SASKATOON -- Master of Physiotherapy graduates Chantelle DeLong and Megan Lautner have been scheduled multiple times to take the Canadian Alliance of Physiotherapy Regulators (CAPR) competency exam – only to see it cancelled.

“It’s just a lot of fear and anxiety. They keep canceling, they keep postponing things and they aren’t transparent about it,” DeLong told CTV News.

Lautner and DeLong were both scheduled to take the exam in June 2020 but were informed in March 2020 it had been pushed back due to the COVID-19 pandemic.

They say they were then set up to take the exam in the fall before it was postponed again.

Their next exam, set for June, was postponed after a March exam had technical difficulties.

In a release to CTV News CAPR states "Since June 2020, CAPR has not been able to administer the Clinical Component, which is a practical, performance-based exam, due to limitations on face-to-face gatherings caused by the pandemic."

"We acknowledge the exam-day cancellation of the March 2021 clinical exam was unacceptable, and everyone at CAPR sincerely regrets that we were unable to deliver the exam to physiotherapy candidates as planned."

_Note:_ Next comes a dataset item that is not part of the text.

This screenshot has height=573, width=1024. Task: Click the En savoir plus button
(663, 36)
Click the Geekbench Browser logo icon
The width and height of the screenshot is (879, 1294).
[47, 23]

The Canadian Physiotherapy Association (CPA) says roughly 2,500 graduates have been affected. It wants to see the rules bent to help push along more graduates to work at their full scope.

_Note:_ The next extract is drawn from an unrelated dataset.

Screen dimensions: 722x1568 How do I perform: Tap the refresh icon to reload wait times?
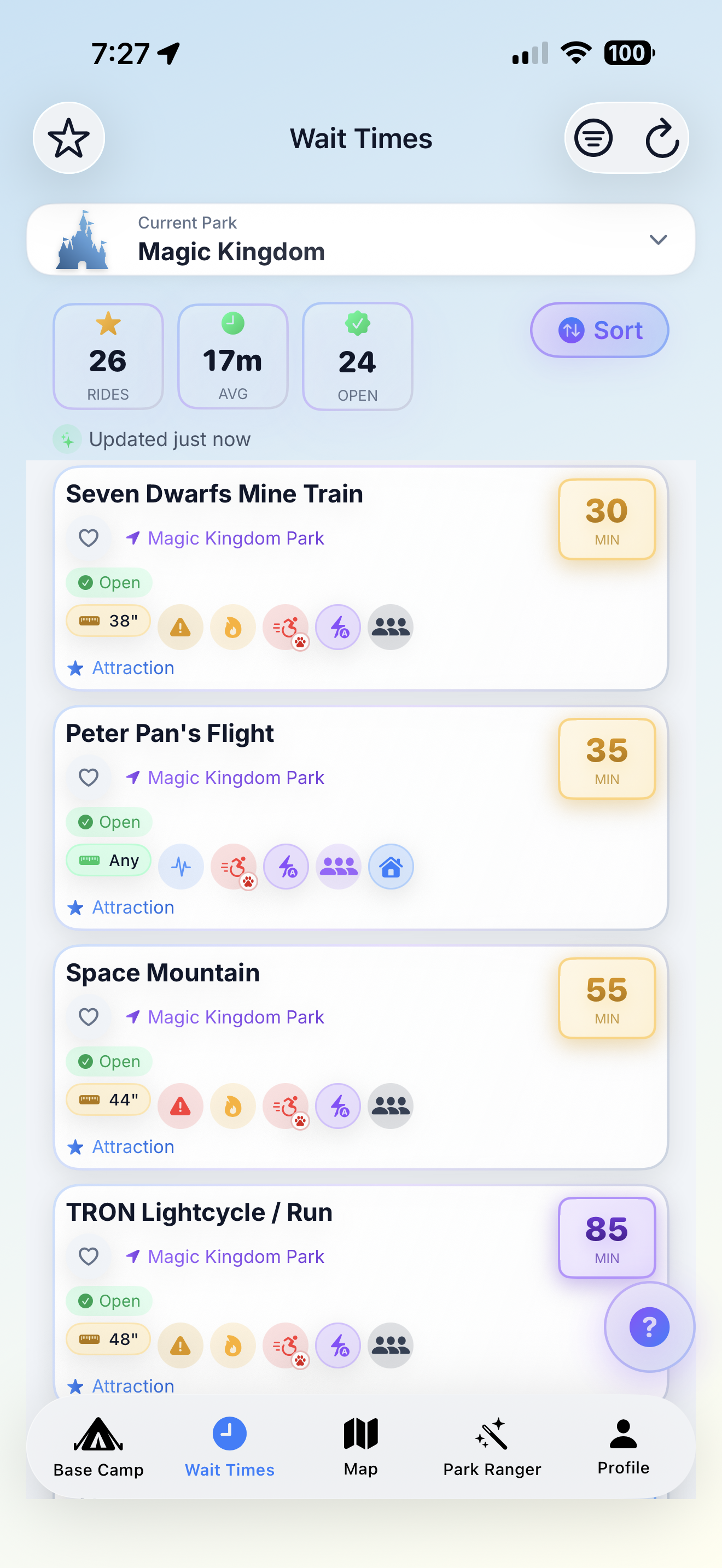pyautogui.click(x=663, y=138)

“This is unacceptable. We have not licensed new physiotherapists since 2019,” said CPA President Viivi Riis. “We’re asking the provincial government to look and see if they can perhaps modify their bylaws to allow registration of these candidates using some competency tests that don’t rely on this practical examination.”

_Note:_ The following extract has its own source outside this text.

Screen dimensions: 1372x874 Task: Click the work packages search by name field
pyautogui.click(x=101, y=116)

DeLong and Lautner were classmates together in Glasgow Caledonian University's Masters of Physiotherapy program. The two each paid $36,000 in tuition.

"It has an impact, obviously, financially, in the sense of trying to reduce the number of hours that I'm working at times to make time to study,” said Lautner.

Both DeLong and Lautner are still able to practice to in Saskatoon since they have passed the written component of the exam. Lautner works for Crave SPORTS Service and DeLong is employed by CBI Health Centre – Laurier.

However since the two have yet to pass the clinical portion of the exam, they are unable to deliver certain treatments as well as enroll in certain courses.

They also have to be supervised while working on clients and their work has to be approved.

CAPR says it will replace all large-scale virtual exam administrations scheduled for 2021 with smaller, more frequent virtual or in-person exam administrations beginning in late summer or early fall.